Il Pontefice ha riconosciuto che seguire questa via può comportare “incomprensione, scherno, persino persecuzione”, ma ha assicurato che “non c’è pace più grande di avere in sé la sua fiamma”.
La Chiesa come Grembo Accogliente
Papa Leone ha sottolineato che la Chiesa non è un potere, ma una comunità accogliente. “Ci troviamo in un antico Santuario le cui mura ci abbracciano. Si chiama ‘Rotonda’ e la forma circolare, come a Piazza San Pietro e come in altre chiese antiche e nuove, ci fa sentire accolti nel grembo di Dio”, ha detto il Papa. Ha aggiunto che, mentre all’esterno la Chiesa può apparire spigolosa, la sua vera natura si rivela quando “varchiamo la soglia e troviamo accoglienza”.

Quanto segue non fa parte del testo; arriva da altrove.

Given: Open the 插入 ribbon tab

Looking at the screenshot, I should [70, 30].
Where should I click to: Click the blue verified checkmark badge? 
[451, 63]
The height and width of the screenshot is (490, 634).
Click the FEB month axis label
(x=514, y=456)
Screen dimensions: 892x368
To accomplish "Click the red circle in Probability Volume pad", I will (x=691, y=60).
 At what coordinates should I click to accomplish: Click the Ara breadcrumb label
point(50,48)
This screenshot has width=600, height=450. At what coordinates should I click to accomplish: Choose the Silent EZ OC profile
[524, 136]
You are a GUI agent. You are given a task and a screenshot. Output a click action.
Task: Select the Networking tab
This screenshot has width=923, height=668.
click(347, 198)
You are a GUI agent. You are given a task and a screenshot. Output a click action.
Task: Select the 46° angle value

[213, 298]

In questo luogo, “la nostra povertà, la nostra vulnerabilità e soprattutto i fallimenti per cui possiamo venire disprezzati e giudicati sono finalmente accolti nella dolce forza di Dio, un amore senza spigoli, un amore incondizionato”. Papa Leone ha concluso affermando che in Maria la Chiesa diventa “madre, che genera e rigenera non in virtù di una potenza mondana, ma con la virtù della carità”.
Rischiare per la Pace: Un Invito al Coraggio
Il Papa ha messo in guardia contro la tendenza a confondere la pace con la comodità e il bene con la tranquillità. “Il mondo ci abitua a scambiare la pace con la comodità, il bene con la tranquillità. Per questo, affinché in mezzo a noi venga la sua pace, lo shalom di Dio, Gesù deve dirci: ‘Sono venuto a gettare fuoco sulla terra, e quanto vorrei che fosse già acceso!'”.
Papa Leone ha riconosciuto che questo impegno può portare divisioni e incomprensioni, persino all’interno delle famiglie e tra gli amici. Tuttavia, ha esortato a non cedere alla paura e a seguire l’esempio di Gesù, che “si è immerso nella nostra umanità con coraggio”.
Un Messaggio di Speranza e Azione
Le parole e i gesti di Papa Leone offrono un potente messaggio di speranza e un invito all’azione. In un mondo spesso segnato da divisioni e indifferenza, il Pontefice ci ricorda l’importanza della condivisione, dell’accoglienza e dell’amore verso il prossimo. Il suo appello a “portare il fuoco nel mondo” è un invito a superare la paura e a impegnarsi attivamente per costruire una società più giusta e fraterna, dove la pace non sia solo assenza di conflitto, ma frutto di un impegno costante per il bene comune.